___ GIVEN PASSAGE

Firstly, let's do the mouth as that's a quick story; We base the inner mouth (yeah, I never thought I'd say that) and tongue with Daemonette Hide and wash it with Druchi Violet. After that has dried, it should look like this:

Right, now it's time for another hit in the nuts from the Painters Purgatory; We're going to do the bones and maggots.

We will paint all of these with Ushabti Bone. As with the fleshparts, this paint most likely won't cover completely in the first go, especially on the nails and bone parts, so you will probably need 2 layers.

You should end up with a result similar to this:

My god, it looks like we let a 5 year old with a painting pot loose on this thing. Let's shade them up quickly: Give the bones parts a heavy load of Aggrax Earthshade and the maggots a light shade of Seraphim Serpia, bring your model to this stage:

Aaaah that's better. You can choose to drybrush the tip of the bones with Ushabti Bone to give them a bit of color transition, like I did later on (I forgot to take a picture). I would recommend a small drybrush for this, so you don't hit any other parts of the mini as it would really suck to get some on the skin at this stage.

And that's it for the body of the model for now. We will finish him off at the last stage, with the technical paints, so it's time to look at his weapons!

A touch of rust; The weapons

Before we continue, I have to state that this stage is based a lot on the painter owning the GW technical paints mentioned in the paint list. If you do not have these, then this next part will be much different for you, but I will try to propose alternatives.

Right, the first thing we do is to base the weapons - We will base the blade and the chains in Leadbelcher and the handle and skulls in Brass Scorpion.

They will now look like this:

For the next bit we will use a the first technical paint on the metal parts: Typhus Corrosion. The paint is a bit different to others you may have used, as it's quite runny - But with little bits of texture in it. It's basically like painting with water that has a bit of sand in it. It is therefore recommended that you use a older brush, as the paint can be rough on the brush.

(If you do not own Typhus Corrosion, this step can be achieved by taking a color similar to Rhinox Hide, thinning it down in a 2/1 Matt medium / Rhinox Hide mix and put in a bit of sand in the mix. It will not be completely the same, but the effect will be similar.)

We will cover the blade and the chain with Typhus Corrion and try to make it various thickness on the various parts. Not everything needs to be completely covered, as rust rarely covers everything equally.

On the brass parts we give it a shade of Nuln Oil, to give it some definition. After everything has dried, it will look like this:

Now for the orange part. Here we will use the Ryza Rust technical paint. It is a thick paint so it's basically useless to shake the pot - It's made for drybrushing, so that's what we're gonna do!

(If you do not own Ryza Rust, you can also use the Troll Slayer Orange for this step. It's a normal paint though, so be a bit more careful with the drybrushing)

We will drybrush the areas that we just covered with Typhus Corrosion, and try to make it a bit varied, so it rusted unequally on the entire blade. The texture provided with Typhus Corrosion will shine through now and give the metalparts a nice and rough edge.

Be carefull with this stage, as we're dealing with a extremely potent orange color, that can quickly be overpowering. You need to do it in longer sessions and not get too impatient.

Once you're done, it should look like this:

Now that looks awesome doesn't it? However, it's hard to spot the metal underneath. This is purely a personal taste issue, but I prefer to give it a last drybrush to make it truly shine - You can either leave it as is, or do this.

______
___ PROVIDED RECORDS

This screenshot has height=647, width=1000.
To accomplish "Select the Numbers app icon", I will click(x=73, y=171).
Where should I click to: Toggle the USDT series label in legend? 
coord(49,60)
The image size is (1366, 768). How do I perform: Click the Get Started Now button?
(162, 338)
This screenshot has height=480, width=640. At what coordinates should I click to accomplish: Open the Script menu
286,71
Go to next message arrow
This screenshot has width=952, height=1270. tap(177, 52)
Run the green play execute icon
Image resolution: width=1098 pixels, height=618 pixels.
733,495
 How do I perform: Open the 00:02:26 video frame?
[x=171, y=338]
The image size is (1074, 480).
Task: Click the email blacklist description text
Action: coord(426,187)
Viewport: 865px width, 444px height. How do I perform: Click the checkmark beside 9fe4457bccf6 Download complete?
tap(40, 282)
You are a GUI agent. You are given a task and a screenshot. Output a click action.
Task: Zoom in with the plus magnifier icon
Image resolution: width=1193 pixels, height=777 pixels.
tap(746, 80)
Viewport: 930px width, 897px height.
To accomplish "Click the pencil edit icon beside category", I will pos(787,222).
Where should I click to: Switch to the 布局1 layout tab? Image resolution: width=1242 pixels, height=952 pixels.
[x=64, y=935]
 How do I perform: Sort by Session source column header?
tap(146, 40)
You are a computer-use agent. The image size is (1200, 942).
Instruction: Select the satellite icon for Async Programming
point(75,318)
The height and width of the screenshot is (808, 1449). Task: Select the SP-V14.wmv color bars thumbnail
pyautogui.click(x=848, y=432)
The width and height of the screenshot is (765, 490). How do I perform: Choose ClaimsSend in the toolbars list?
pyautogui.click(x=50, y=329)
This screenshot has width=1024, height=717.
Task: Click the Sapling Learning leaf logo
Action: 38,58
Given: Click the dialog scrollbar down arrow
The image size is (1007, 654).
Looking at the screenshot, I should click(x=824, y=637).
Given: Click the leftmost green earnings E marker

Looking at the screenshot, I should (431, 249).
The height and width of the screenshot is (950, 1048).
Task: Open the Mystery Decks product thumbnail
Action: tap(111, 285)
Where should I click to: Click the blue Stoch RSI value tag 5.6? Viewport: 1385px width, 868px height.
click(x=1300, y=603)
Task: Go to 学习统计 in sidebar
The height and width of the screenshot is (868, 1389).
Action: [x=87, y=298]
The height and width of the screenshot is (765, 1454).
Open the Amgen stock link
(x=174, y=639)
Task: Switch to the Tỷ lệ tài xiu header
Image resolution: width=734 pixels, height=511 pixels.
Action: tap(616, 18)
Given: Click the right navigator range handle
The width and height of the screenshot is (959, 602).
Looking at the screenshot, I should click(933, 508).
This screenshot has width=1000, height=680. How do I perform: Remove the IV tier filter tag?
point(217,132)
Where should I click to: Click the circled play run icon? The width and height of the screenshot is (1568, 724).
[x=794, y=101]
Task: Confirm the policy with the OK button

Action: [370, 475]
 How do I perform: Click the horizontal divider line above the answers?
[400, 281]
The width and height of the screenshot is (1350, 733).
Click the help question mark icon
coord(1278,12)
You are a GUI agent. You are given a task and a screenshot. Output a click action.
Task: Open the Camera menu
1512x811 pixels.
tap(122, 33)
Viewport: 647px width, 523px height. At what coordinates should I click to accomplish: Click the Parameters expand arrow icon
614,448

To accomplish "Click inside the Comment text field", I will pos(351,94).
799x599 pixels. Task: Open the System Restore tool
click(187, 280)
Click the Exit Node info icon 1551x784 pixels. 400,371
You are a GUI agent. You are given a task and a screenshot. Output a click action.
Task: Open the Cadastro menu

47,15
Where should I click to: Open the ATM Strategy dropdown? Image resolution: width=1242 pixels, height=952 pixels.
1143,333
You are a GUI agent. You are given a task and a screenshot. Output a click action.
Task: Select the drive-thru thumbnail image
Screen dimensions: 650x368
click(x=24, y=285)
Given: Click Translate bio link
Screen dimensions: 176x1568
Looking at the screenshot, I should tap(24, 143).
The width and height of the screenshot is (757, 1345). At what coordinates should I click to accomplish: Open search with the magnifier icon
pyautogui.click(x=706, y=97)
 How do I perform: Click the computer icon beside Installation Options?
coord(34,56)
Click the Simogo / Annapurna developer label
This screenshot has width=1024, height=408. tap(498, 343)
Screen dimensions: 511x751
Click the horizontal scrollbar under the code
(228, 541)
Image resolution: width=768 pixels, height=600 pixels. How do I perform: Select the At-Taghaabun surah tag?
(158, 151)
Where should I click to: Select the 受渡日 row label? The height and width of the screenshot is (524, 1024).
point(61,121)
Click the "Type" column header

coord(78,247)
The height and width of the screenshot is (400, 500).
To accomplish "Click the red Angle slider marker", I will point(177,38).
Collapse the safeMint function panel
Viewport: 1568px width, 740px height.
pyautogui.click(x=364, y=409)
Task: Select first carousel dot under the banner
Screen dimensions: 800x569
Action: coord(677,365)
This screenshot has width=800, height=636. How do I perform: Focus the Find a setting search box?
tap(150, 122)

______

TASKS TO PERFORM ::
1. In the miniature painting guide, print everything from "Before we continue, I" down to "to propose alternatives.".
2. Translate this sentence from the painting guide into Spanish: "Not everything needs to be completely covered, as rust rarely covers everything equally."
3. Pick up the miniature painting guide where it stops and keep writing.
You won't need the rows for any of this.

RESULTS OF THE EXERCISE ::
1.
Before we continue, I have to state that this stage is based a lot on the painter owning the GW technical paints mentioned in the paint list. If you do not have these, then this next part will be much different for you, but I will try to propose alternatives.

2. No hace falta cubrirlo todo por completo, ya que el óxido rara vez lo cubre todo por igual.

3.
I will give it a extremely light drybrush of Leadbelcher to just give it a bit of a mettalic feel. This is very very VERY light, so be carefull with this, as you can also ruin the drybrushing job you just did. Easy does it.

I will drybrush the areas that might scrape the ground, the armor of his foes or the like. In essence the parts that might have a chance to have the rust scraped off.

That's it for the rust parts. Now it's time to turn our attention to the brass handles and the skulls; These are far too nice for a GUO aren't they? We need to do something about that.

Therefore we grab our Nihilakh Oxide technical paint and get to work. You will notice that this paint is extremely thin (almost like a shade) but it will cover quite nicely. It can need some practice, so just take it nice and slow.

(If you do not own Nihilakh Oxide, you can also thin down a 1/1 mix of Templeguard Blue / Skull White and use this. It needs to be runny like water though, so you need to thin it down immensly!)

Now at this stage i can recommend that you google "oxinized brass" and look at the images. When brass oxidized, it does so in a specific fashion, where it's mostly the creaks that gets the oxidation. We will therefore be focusing on the creaks and crannies of the handle and skulls.

After having done them all, you should end up with a result roughly like this, after the paint has dried:

Noww it's starting to look like something. However, as with the rust, I like to add a little drybrushing at the end. We will therefore do the same as we did with the final part of the blade, and use our Brass Scorpion color instead:

This also brings back the shine of the metal, and give it's a nice final touch.

And that's it for the weapons - Now they're suitable rusty and oxidized and they actually look like something you definately do NOT want to get hit by.

The last splouch: Puss and rot

Before we continue, I need to point out that these last stages are to be done AFTER you have done your base of your model and given it a varnish spray. Basically, you need to take a time out, complete the base of the model, spray it all with a matt varnish and THEN continue with this step.

You can also easily stop now by the way - You will still have a model that looks like this:

You see that? Yeah, it's definitely ready for using it on the tabletop so if you decide to stop now, you still got a very nice looking mini! if you decide to take the last step here, then we will be using the last of our techincal paints, and my personal favorite; Nurgles Rot.

Let me just get this out of the way; I freaking love this paint. It's simply a need-to-have when doing Nurgle units and it's very easy to work with. It's quite thick for a paint, but not in a annoying way - It flows easily, is easy to work with and it covers nicely. One thing to remember when using this, is that it dries to roughly half the thickness of when it is applied, so it is recommended to give the areas needed a layer, let it dry and then evaluate if you want to add some more various places.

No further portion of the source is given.